What about HDL and LDL?
Now you may be familiar with the terms HDL and LDL in reference to cholesterol but this doesn’t actually refer to cholesterol itself but to lipoproteins which are a mixture of lipids (fats) and proteins which allow cholesterol to travel around the bloodstream. Think of lipoproteins as taxis that cholesterol hitches a ride with. LDL carries the cholesterol from the liver to the rest of the body and HDL ferries cholesterol back to the liver for disposal.
HDL is often referred to as ‘good’ cholesterol and LDL ‘bad’ cholesterol. This is somewhat misleading because both are important.
So why is LDL known as the ‘bad’ cholesterol then?
When there is too much LDL cholesterol in the blood, this can lead to a build up of cholesterol in the walls of arteries causing a narrowing and limit blood flow. When plaques break apart, it can cause a heart attack or stroke.
So should I reduce cholesterol-rich foods?
Consuming cholesterol itself has little impact on the level of cholesterol in the blood. The biggest influence on blood cholesterol is actually the mix of fats and carbohydrates in your diet – not the amount of cholesterol you eat from food.
The current research suggests that although high cholesterol levels can be a part of cardiovascular disease development, it is not a direct cause and then are other more important factors to consider. That being said, maintaining healthy cholesterol levels is important.
What if I’m diagnosed with high cholesterol?
If you are diagnosed with high cholesterol, there are a number of small, simple changes that can help. Before making any drastic changes, make sure you contact your GP.
- Your liver is the main organ which regulates the levels of lipids and cholesterol in the bloodstream so a liver dysfunction can lead to abnormal cholesterol metabolism. Bile is produced by the liver and can lead to reduced cholesterol clearance. So you need to ensure you’re supporting liver function and bile flow. Include artichoke, dandelion and turmeric.
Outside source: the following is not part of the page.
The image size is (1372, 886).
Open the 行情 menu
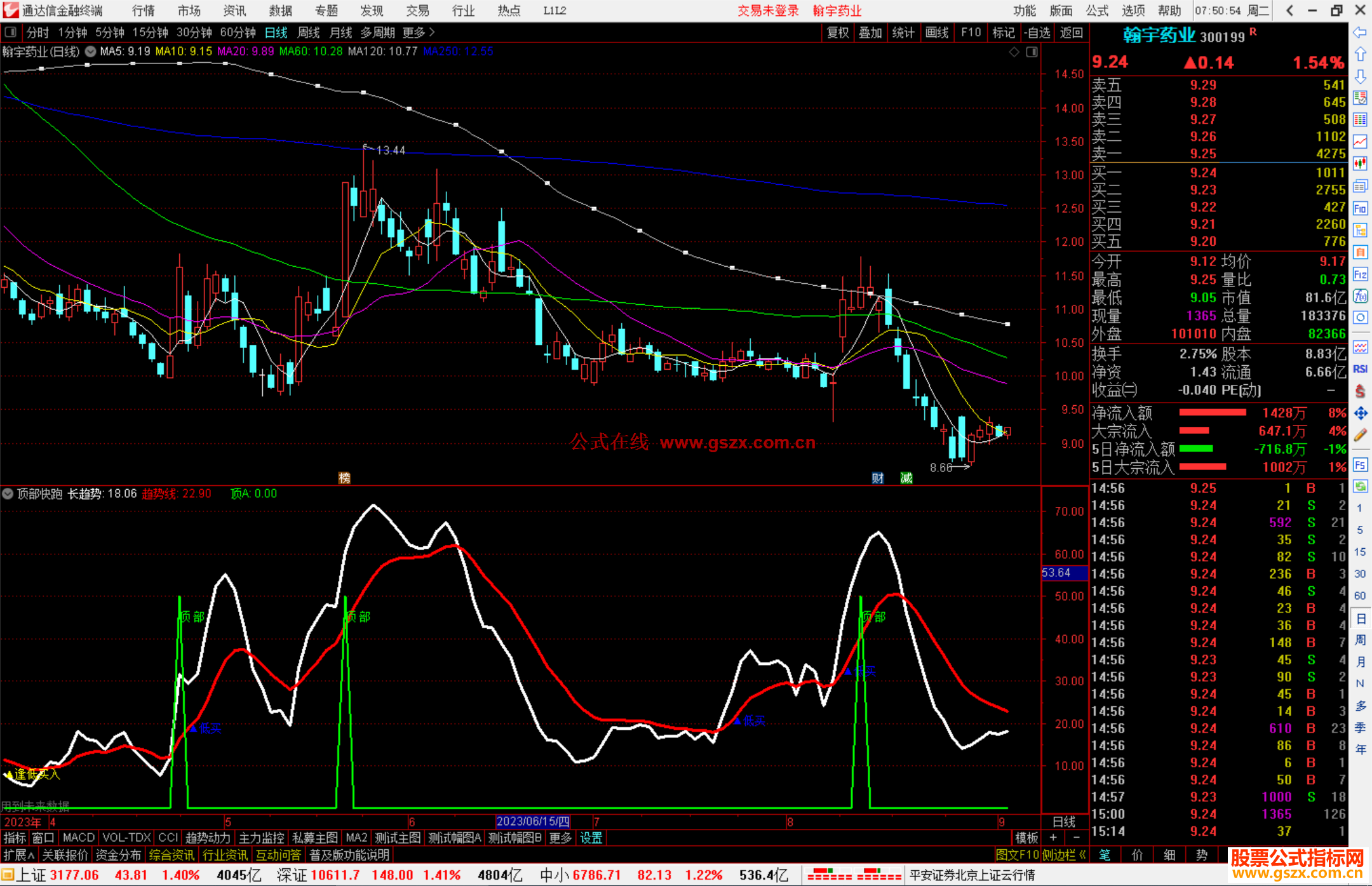coord(144,11)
- Modern diets are loaded with carbohydrates and refined sugars, which when eaten stimulate the production of insulin which increases the levels of triglycerides, which in turn impacts on the results of a cholesterol test. Wherever possible, try and reduce your intake of processed sugar and refined carbohydrates.
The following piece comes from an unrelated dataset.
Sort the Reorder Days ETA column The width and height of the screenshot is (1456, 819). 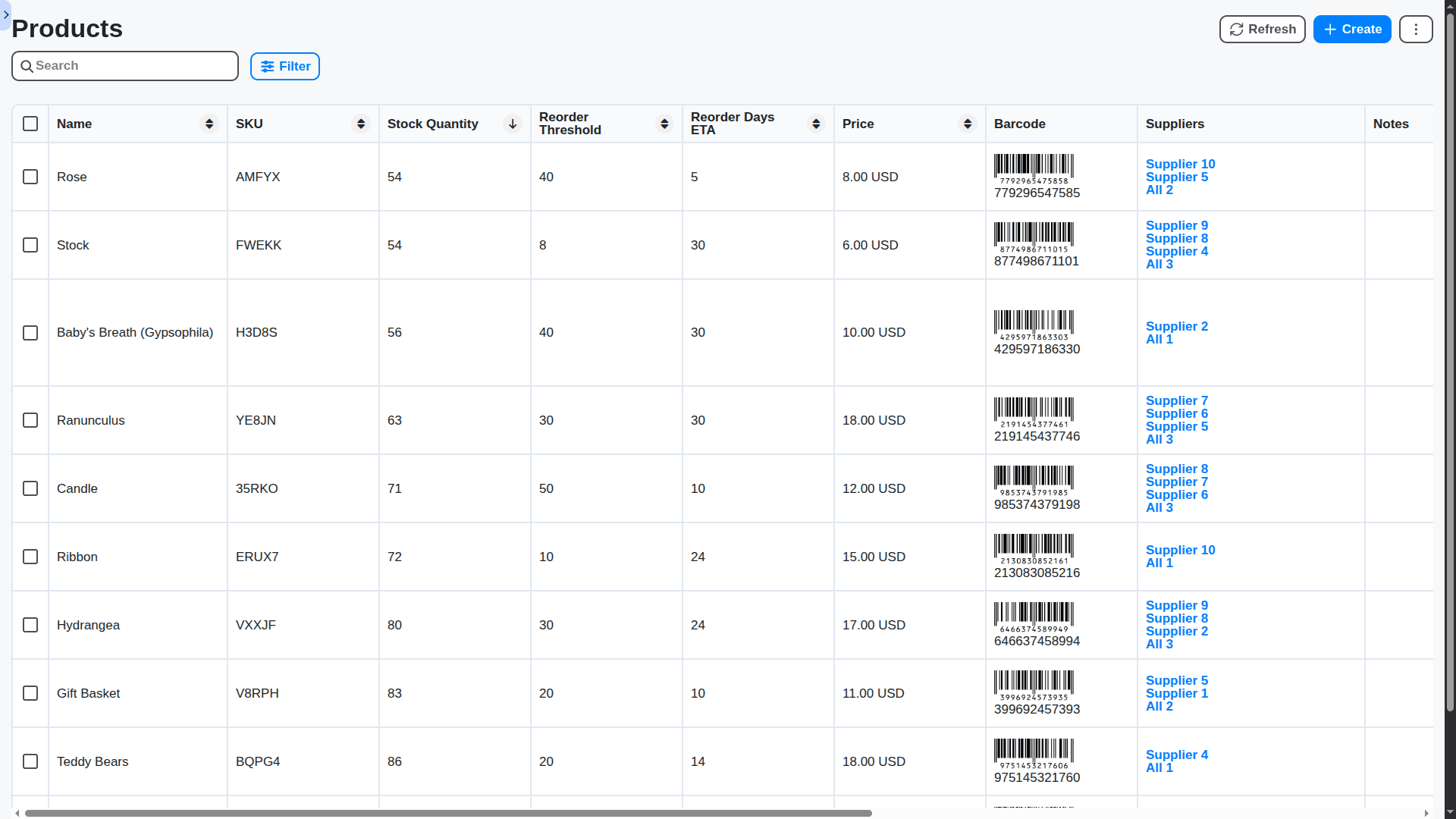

- Don’t be scared of fats. Opt for good-quality fats including oily fish, avocado, nuts and seeds and where possible steer clear of trans fats such as fried foods like doughnuts and baked good including cakes, biscuits and crackers.
- Increase vegetables. A high intake of vegetables provides plenty of fibre which aids cholesterol elimination from the gut.
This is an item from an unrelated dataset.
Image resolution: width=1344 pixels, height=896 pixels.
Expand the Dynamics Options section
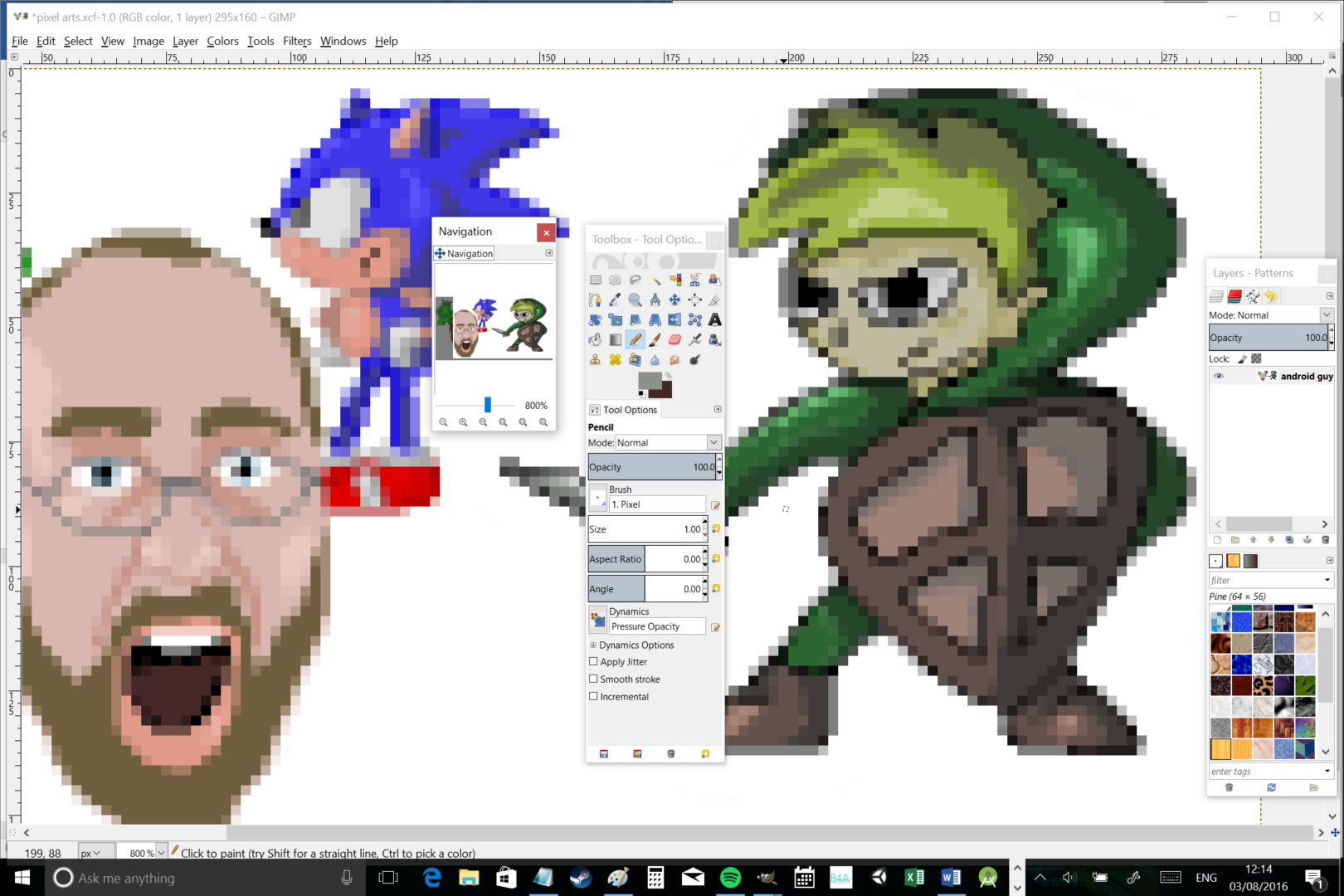[595, 645]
- Include plenty of antioxidants, including berries and green leafy vegetables, to prevent damage to fats in the body. Fats are very fragile and can easily be oxidised and oxidised cholesterol can be harmful.
- Exercise regularly. As little as 150 minutes of moderate exercise per week as shown to improve cholesterol. Find something you enjoy so it doesn’t feel like a chore – a walk in the evenings, cycle around the park or join a new class!
- Stay hydrated. Making sure you’re drinking enough water, approximately eight glasses a day, will help digestive and circulatory balance and support healthy cholesterol.